For any application performing transactions, it's important that the application be able to configure an explicit limit on how long a transaction thread will block trying to perform the transaction.
Enhancement Request: Add support for an SQL variable like this:
SET transaction_timeout = 2500
This will then cause an immediate retry exception (and transaction rollback) if any statement (or the overall transaction?) takes longer than 2500 milliseconds to complete.
It is important that the corresponding SQLError has either existing the "retry" error code ("CR000") or a new, well-documented timeout error code; the application will likely end-up treating these in the same way as retry errors.
Note that this is only a partial solution to the overall problem of controlling timeouts: there also needs to be a timeout configured on the client's PostgreSQL driver itself (for example, there could be a network hang between the local client and the CockroachDB node it's talking to via JDBC).
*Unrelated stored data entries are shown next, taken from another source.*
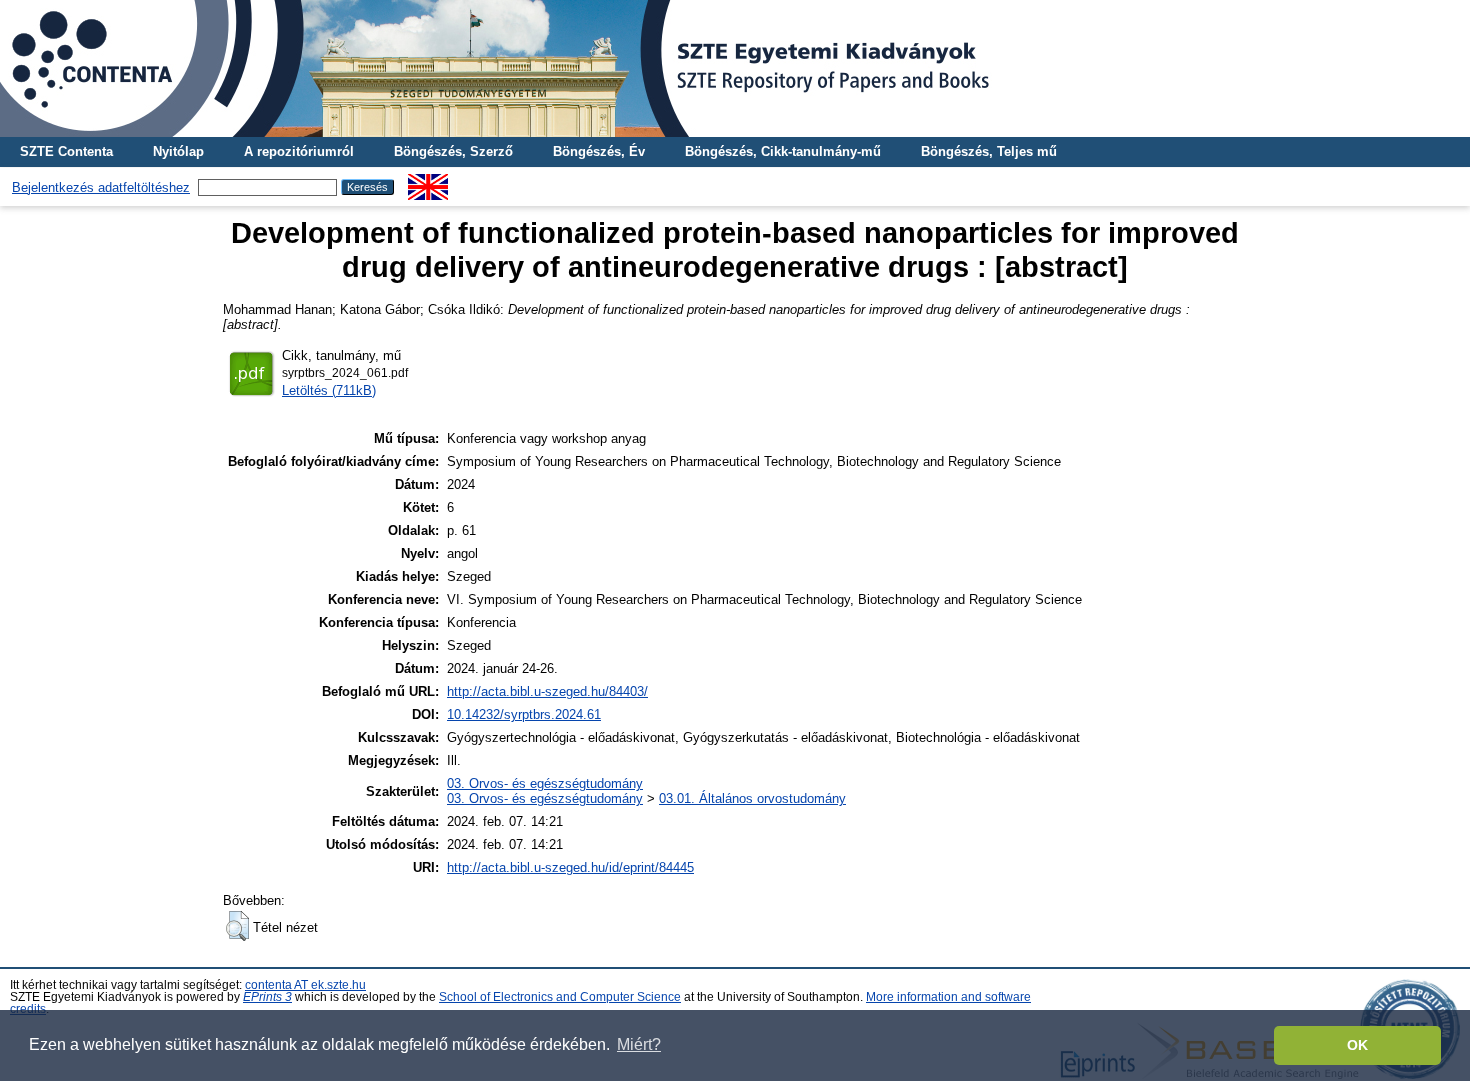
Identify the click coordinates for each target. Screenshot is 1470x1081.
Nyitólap (178, 151)
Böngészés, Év (599, 151)
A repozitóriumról (299, 151)
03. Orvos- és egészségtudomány (545, 783)
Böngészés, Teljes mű (989, 151)
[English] (428, 181)
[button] (237, 926)
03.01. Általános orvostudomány (752, 798)
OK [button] (1357, 1045)
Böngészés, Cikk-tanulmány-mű (783, 151)
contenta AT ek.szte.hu (305, 985)
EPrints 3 (267, 997)
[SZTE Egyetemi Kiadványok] (735, 68)
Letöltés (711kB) (329, 390)
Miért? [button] (639, 1044)
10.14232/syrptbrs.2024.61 (524, 714)
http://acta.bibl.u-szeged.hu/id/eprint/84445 (570, 867)
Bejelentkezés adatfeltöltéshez (101, 187)
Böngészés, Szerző (453, 151)
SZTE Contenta (66, 151)
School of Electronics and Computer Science (560, 997)
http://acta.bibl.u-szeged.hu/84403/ (547, 691)
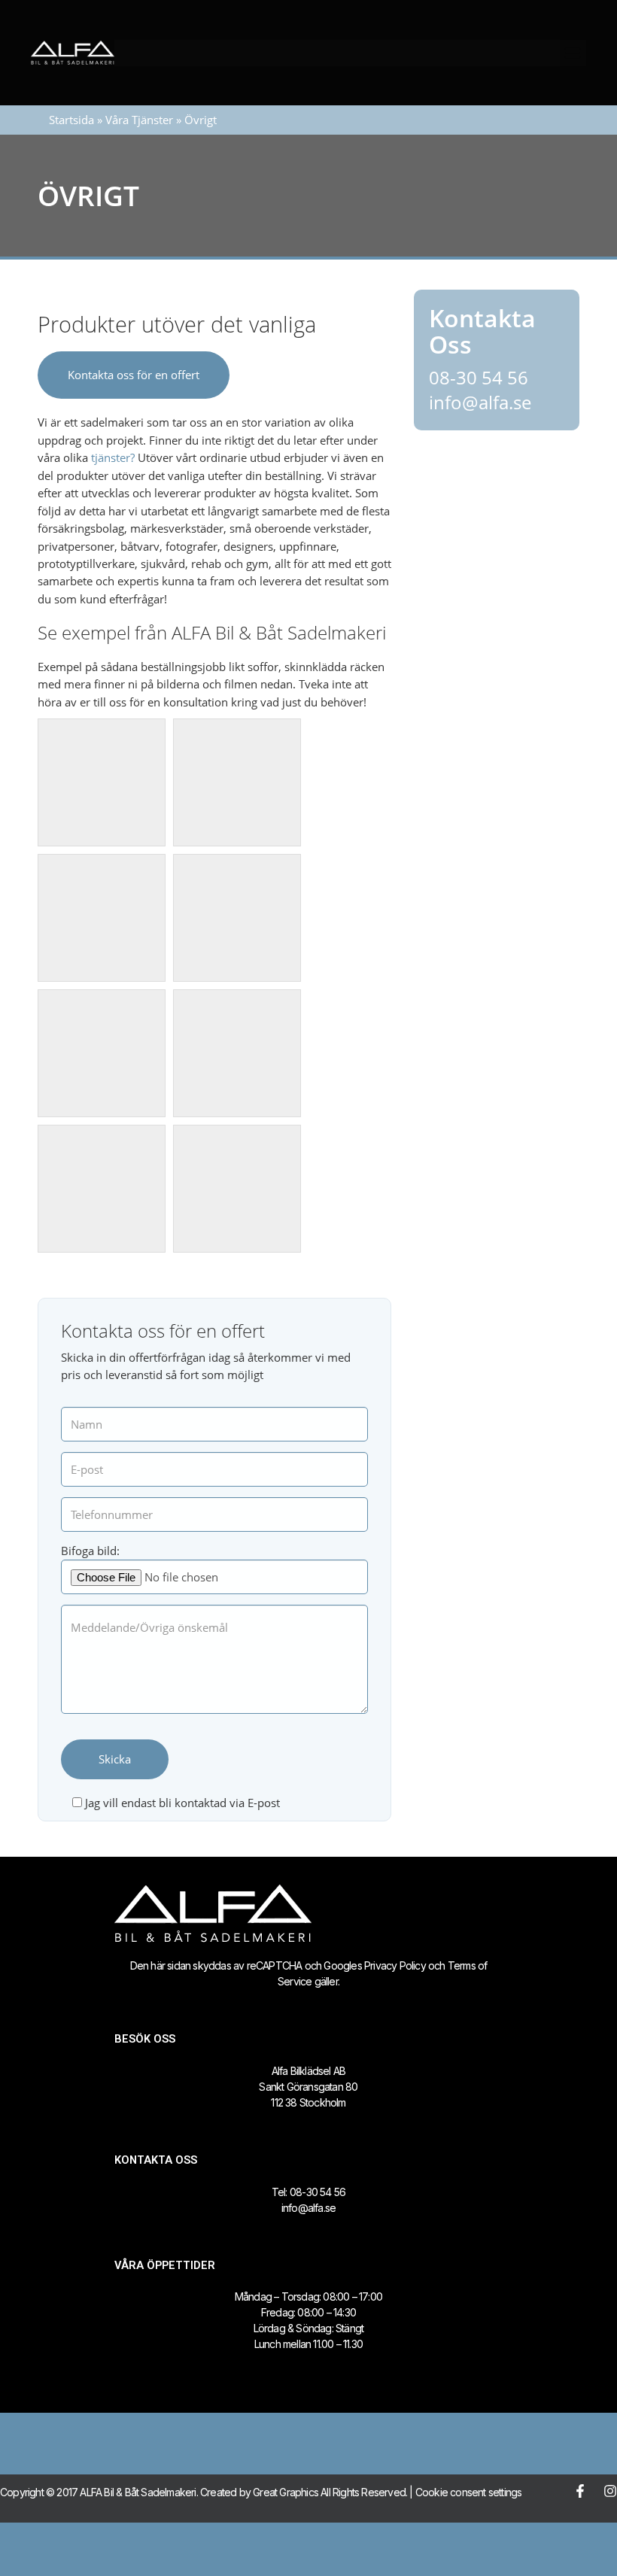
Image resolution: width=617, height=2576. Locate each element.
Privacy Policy (395, 1965)
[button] (573, 53)
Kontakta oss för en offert (133, 374)
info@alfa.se (480, 402)
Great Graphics (285, 2492)
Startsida (71, 119)
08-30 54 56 (478, 377)
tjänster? (113, 457)
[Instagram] (610, 2491)
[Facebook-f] (580, 2491)
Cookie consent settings (468, 2492)
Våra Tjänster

This part of the problem is not within CockroachDB's realm of control, however, it would be nice and helpful for SQL users if CockroachDB also provided a clearly documented way to configure the local PostgreSQL driver timeout. E.g., there are some timeout parameters shown here.
Thanks.
Discussion thread: https://groups.google.com/forum/#!topic/cockroach-db/FpBemFJM4w8
@archiecobbs Looks like postgres only supports statement_timeout. Would that be sufficient, or would you want separate control for an overall transaction timeout?
@petermattis Having statement_timeout would certainly be a big improvement, assuming COMMIT TRANSACTION counts as a statement.
Right now the amount of time you could get stuck is (theoretically) unbounded, and this would fix that.
Yes, COMMIT TRANSACTION is a statement. Internally, the corresponding EndTransaction request already contains a deadline so we can ensure that we positively know a transaction was aborted when the deadline was exceeded.
FWIW, a unit test I'm running in Java against Cockroach hangs forever. This is the situation that motivated creating this issue. Why this test is hanging whereas it doesn't hang with other databases (e.g., MySQL) is a related question.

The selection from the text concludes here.